EXERCISE TASK 1:
List each distinct username that appears in a post heading of the Osprey pack thread.

DOCUMENT:
--- START ---
I'm looking to get an Osprey as well. They seem to be very well designed for balance and comfort. Very high quality. 

Sent via mental telepathy.


----------



## Eazy_E (Sep 30, 2011)

I got a like new Osprey Raptor 14 for $30 from the REI garage sale. It's pretty cool. I like the magnet feature to keep the bite valve retained. I also like the fact that the bladder is rigid. 

Odds are, if you have a problem, it's going to be tire related, so absolutely have levers and a pump. Park Tool has a few multi tools for under $25 that should handle most any other task.


----------



## Fiveonomo (Jul 24, 2012)

Thanks for the reply. I bought the Osprey Raptor 14 from REI today, what a freaking awesome pack! Great deal for $30' I paid just under $100. I love this thing so far, I take my first ride with it in the morning. I will post tomorrow and let you know how it went.


----------



## leesrt (Jul 16, 2012)

I'm ordering the Osprey Raptor 10 this weekend off amazon for $78. From everything I'm reading the quality, functionality, and riding comfort are exceptional.

Sent via mental telepathy.


----------



## Fiveonomo (Jul 24, 2012)

Well I took the first ride today with the Osprey Raptor 14.......wow! This is the best hydration pack I have ever owned! I only have experience with Camelbak but the Osprey has exceeded my expectations. It is a perfect pack for mountain biking. I had plenty of water and plenty of room for other gear. The hydration bladder fts in the pack with ease, even when the pack is full. The magnet to hold the drinking hose is awesome! The pack fits perfect, no movement on my back and very comfortable, I love it. I give it 5 stars out of 5!
--- END ---
EXERCISE TASK 2:
Reproduce the rows beginning at the row that contains "Image resolution: width=509" and ending after the row that contains "Action: [x=266, y=71]".

MATERIALS PROVIDED:
--- START ---
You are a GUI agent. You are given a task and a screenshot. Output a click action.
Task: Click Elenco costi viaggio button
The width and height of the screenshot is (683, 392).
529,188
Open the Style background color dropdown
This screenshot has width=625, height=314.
--- END ---
--- START ---
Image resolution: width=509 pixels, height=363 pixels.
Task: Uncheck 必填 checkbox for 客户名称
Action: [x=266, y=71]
--- END ---
OUTPUT 1:
Eazy_E, Fiveonomo, leesrt

OUTPUT 2:
Image resolution: width=509 pixels, height=363 pixels.
Task: Uncheck 必填 checkbox for 客户名称
Action: [x=266, y=71]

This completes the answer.